In the lowland, vertical transects were installed at four sites, including Ranšpurk (two triplets, 48°40'42.946"N, 16°56'55.018"E and 48°40'40.446"N, 16°56'47.875"E), Cahnov (48°39'20.132"N, 16°56'26.013"E), Dlúhý hrúd (48°42'44.484"N, 16°54'15.171"E), and Pajdavé Kúty (48°43'4.638"N, 16°53'35.404"E). In the mountains, vertical transects were installed at four sites, including Mionší (two triplets, 49°32'15.947"N, 18°39'34.435"E and 49°32'4.330"N, 18°39'37.149"E), Salajka (49°24'8.243"N, 18°25'6.036"E), Razula (49°21'38.648"N, 18°22'43.441"E), and Smrk (49°29'38.484"N, 18°22'16.705"E).
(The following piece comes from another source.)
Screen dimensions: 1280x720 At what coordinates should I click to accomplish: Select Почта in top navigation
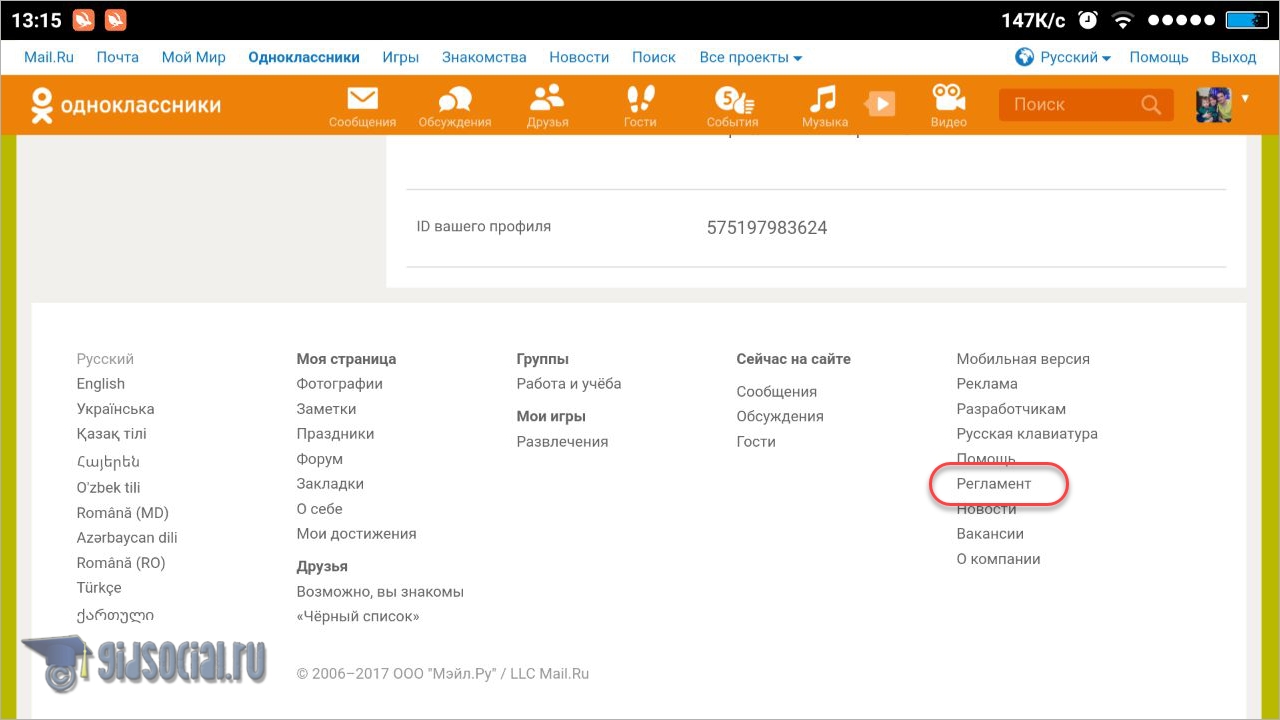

The distance between the study areas was 150 km. The distances between transects within individual triplets (sites) was between 45 and 314 m (mean 103 m).
The flight intercept traps used were of the cross vane type (the two perpendicular transparent plastic panes were 50 cm high and 25 cm wide) with a roof, and a funnel connected to a collecting bottle with preservative (saturated salt solution with a drop of detergent to eliminate surface tension). The traps were emptied fortnightly. Relative cover of tree crowns (%) above the trap transect was recorded by a camera with fish-eye lens (16 mm focal length) and analysed using the software GapLightAnalyzer [41].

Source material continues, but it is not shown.